**Assignment:**
Every entry must come back exactly as it was given.

**Exercise data:**
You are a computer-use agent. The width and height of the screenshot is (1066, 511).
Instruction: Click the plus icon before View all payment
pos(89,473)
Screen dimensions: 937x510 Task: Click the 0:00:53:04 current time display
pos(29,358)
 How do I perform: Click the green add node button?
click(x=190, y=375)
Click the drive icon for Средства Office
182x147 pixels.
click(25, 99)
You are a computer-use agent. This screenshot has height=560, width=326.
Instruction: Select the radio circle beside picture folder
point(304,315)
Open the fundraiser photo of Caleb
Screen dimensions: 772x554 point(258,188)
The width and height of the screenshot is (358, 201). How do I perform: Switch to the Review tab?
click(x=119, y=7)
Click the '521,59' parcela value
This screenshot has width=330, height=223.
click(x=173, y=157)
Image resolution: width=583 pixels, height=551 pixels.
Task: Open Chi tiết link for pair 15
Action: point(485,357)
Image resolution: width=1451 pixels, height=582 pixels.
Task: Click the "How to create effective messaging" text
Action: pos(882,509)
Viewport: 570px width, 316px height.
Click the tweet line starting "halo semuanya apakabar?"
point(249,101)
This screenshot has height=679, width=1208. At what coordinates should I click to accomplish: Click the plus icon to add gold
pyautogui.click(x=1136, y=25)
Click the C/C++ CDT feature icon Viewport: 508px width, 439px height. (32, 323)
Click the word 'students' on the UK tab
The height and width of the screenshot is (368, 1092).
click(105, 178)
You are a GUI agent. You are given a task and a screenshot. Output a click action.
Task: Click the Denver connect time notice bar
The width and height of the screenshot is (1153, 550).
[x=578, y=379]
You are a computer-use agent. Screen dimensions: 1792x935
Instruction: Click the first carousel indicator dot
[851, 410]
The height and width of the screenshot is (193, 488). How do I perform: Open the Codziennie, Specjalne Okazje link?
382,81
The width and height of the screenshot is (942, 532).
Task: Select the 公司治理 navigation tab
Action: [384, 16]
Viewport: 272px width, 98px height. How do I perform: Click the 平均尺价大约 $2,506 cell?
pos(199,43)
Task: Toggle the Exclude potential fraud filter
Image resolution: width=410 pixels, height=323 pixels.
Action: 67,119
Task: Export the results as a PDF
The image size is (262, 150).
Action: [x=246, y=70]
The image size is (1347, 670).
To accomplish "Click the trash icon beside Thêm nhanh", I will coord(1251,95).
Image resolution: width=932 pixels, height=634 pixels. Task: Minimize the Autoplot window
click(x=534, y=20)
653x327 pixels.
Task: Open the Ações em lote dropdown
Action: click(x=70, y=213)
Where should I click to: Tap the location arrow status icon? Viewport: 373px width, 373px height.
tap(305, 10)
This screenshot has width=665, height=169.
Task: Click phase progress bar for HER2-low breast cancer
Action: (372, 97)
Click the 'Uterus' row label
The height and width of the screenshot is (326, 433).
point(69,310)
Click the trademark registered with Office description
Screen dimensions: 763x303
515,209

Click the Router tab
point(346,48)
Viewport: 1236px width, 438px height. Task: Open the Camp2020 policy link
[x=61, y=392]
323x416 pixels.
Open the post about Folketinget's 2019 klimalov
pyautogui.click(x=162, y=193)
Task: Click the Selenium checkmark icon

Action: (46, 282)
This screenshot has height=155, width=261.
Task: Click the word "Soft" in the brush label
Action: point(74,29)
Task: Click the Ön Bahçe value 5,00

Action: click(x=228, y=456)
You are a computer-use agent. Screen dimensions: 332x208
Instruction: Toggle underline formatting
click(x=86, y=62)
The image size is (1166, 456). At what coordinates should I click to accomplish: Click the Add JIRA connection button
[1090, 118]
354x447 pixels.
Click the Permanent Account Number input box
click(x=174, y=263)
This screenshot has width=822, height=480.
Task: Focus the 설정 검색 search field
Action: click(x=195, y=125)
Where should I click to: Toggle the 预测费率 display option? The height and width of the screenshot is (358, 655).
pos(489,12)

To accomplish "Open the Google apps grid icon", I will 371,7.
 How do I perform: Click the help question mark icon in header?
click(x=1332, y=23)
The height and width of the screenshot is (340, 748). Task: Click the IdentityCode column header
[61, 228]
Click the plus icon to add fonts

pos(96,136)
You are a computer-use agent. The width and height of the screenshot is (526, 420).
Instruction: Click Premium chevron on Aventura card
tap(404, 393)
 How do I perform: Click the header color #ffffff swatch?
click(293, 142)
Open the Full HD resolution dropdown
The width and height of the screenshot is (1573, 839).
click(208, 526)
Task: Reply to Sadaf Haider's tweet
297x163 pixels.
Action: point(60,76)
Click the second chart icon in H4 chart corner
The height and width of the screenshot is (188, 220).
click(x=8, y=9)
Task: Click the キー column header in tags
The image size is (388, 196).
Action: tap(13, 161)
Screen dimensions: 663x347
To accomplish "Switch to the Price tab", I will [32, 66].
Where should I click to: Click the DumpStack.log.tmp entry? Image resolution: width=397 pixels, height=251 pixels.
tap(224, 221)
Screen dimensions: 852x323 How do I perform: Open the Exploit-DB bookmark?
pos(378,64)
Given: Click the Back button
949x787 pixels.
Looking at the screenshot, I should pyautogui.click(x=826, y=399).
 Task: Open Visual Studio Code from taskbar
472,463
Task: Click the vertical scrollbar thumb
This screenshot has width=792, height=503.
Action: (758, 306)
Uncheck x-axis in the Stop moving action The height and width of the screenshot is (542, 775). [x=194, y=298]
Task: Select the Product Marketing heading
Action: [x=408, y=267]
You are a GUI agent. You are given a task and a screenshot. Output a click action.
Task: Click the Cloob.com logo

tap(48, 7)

**Answer for the task:**
You are a computer-use agent. The width and height of the screenshot is (1066, 511).
Instruction: Click the plus icon before View all payment
pos(89,473)
Screen dimensions: 937x510 Task: Click the 0:00:53:04 current time display
pos(29,358)
 How do I perform: Click the green add node button?
click(x=190, y=375)
Click the drive icon for Средства Office
182x147 pixels.
click(25, 99)
You are a computer-use agent. This screenshot has height=560, width=326.
Instruction: Select the radio circle beside picture folder
point(304,315)
Open the fundraiser photo of Caleb
Screen dimensions: 772x554 point(258,188)
The width and height of the screenshot is (358, 201). How do I perform: Switch to the Review tab?
click(x=119, y=7)
Click the '521,59' parcela value
This screenshot has width=330, height=223.
click(x=173, y=157)
Image resolution: width=583 pixels, height=551 pixels.
Task: Open Chi tiết link for pair 15
Action: point(485,357)
Image resolution: width=1451 pixels, height=582 pixels.
Task: Click the "How to create effective messaging" text
Action: pos(882,509)
Viewport: 570px width, 316px height.
Click the tweet line starting "halo semuanya apakabar?"
point(249,101)
This screenshot has height=679, width=1208. At what coordinates should I click to accomplish: Click the plus icon to add gold
pyautogui.click(x=1136, y=25)
Click the C/C++ CDT feature icon Viewport: 508px width, 439px height. (32, 323)
Click the word 'students' on the UK tab
The height and width of the screenshot is (368, 1092).
click(105, 178)
You are a GUI agent. You are given a task and a screenshot. Output a click action.
Task: Click the Denver connect time notice bar
The width and height of the screenshot is (1153, 550).
[x=578, y=379]
You are a computer-use agent. Screen dimensions: 1792x935
Instruction: Click the first carousel indicator dot
[851, 410]
The height and width of the screenshot is (193, 488). How do I perform: Open the Codziennie, Specjalne Okazje link?
382,81
The width and height of the screenshot is (942, 532).
Task: Select the 公司治理 navigation tab
Action: [384, 16]
Viewport: 272px width, 98px height. How do I perform: Click the 平均尺价大约 $2,506 cell?
pos(199,43)
Task: Toggle the Exclude potential fraud filter
Image resolution: width=410 pixels, height=323 pixels.
Action: 67,119
Task: Export the results as a PDF
The image size is (262, 150).
Action: [x=246, y=70]
The image size is (1347, 670).
To accomplish "Click the trash icon beside Thêm nhanh", I will coord(1251,95).
Image resolution: width=932 pixels, height=634 pixels. Task: Minimize the Autoplot window
click(x=534, y=20)
653x327 pixels.
Task: Open the Ações em lote dropdown
Action: click(x=70, y=213)
Where should I click to: Tap the location arrow status icon? Viewport: 373px width, 373px height.
tap(305, 10)
This screenshot has width=665, height=169.
Task: Click phase progress bar for HER2-low breast cancer
Action: (372, 97)
Click the 'Uterus' row label
The height and width of the screenshot is (326, 433).
point(69,310)
Click the trademark registered with Office description
Screen dimensions: 763x303
515,209

Click the Router tab
point(346,48)
Viewport: 1236px width, 438px height. Task: Open the Camp2020 policy link
[x=61, y=392]
323x416 pixels.
Open the post about Folketinget's 2019 klimalov
pyautogui.click(x=162, y=193)
Task: Click the Selenium checkmark icon

Action: (46, 282)
This screenshot has height=155, width=261.
Task: Click the word "Soft" in the brush label
Action: point(74,29)
Task: Click the Ön Bahçe value 5,00

Action: click(x=228, y=456)
You are a computer-use agent. Screen dimensions: 332x208
Instruction: Toggle underline formatting
click(x=86, y=62)
The image size is (1166, 456). At what coordinates should I click to accomplish: Click the Add JIRA connection button
[1090, 118]
354x447 pixels.
Click the Permanent Account Number input box
click(x=174, y=263)
This screenshot has width=822, height=480.
Task: Focus the 설정 검색 search field
Action: click(x=195, y=125)
Where should I click to: Toggle the 预测费率 display option? The height and width of the screenshot is (358, 655).
pos(489,12)

To accomplish "Open the Google apps grid icon", I will 371,7.
 How do I perform: Click the help question mark icon in header?
click(x=1332, y=23)
The height and width of the screenshot is (340, 748). Task: Click the IdentityCode column header
[61, 228]
Click the plus icon to add fonts

pos(96,136)
You are a computer-use agent. The width and height of the screenshot is (526, 420).
Instruction: Click Premium chevron on Aventura card
tap(404, 393)
 How do I perform: Click the header color #ffffff swatch?
click(293, 142)
Open the Full HD resolution dropdown
The width and height of the screenshot is (1573, 839).
click(208, 526)
Task: Reply to Sadaf Haider's tweet
297x163 pixels.
Action: point(60,76)
Click the second chart icon in H4 chart corner
The height and width of the screenshot is (188, 220).
click(x=8, y=9)
Task: Click the キー column header in tags
The image size is (388, 196).
Action: tap(13, 161)
Screen dimensions: 663x347
To accomplish "Switch to the Price tab", I will [32, 66].
Where should I click to: Click the DumpStack.log.tmp entry? Image resolution: width=397 pixels, height=251 pixels.
tap(224, 221)
Screen dimensions: 852x323 How do I perform: Open the Exploit-DB bookmark?
pos(378,64)
Given: Click the Back button
949x787 pixels.
Looking at the screenshot, I should pyautogui.click(x=826, y=399).
 Task: Open Visual Studio Code from taskbar
472,463
Task: Click the vertical scrollbar thumb
This screenshot has width=792, height=503.
Action: (758, 306)
Uncheck x-axis in the Stop moving action The height and width of the screenshot is (542, 775). [x=194, y=298]
Task: Select the Product Marketing heading
Action: [x=408, y=267]
You are a GUI agent. You are given a task and a screenshot. Output a click action.
Task: Click the Cloob.com logo

tap(48, 7)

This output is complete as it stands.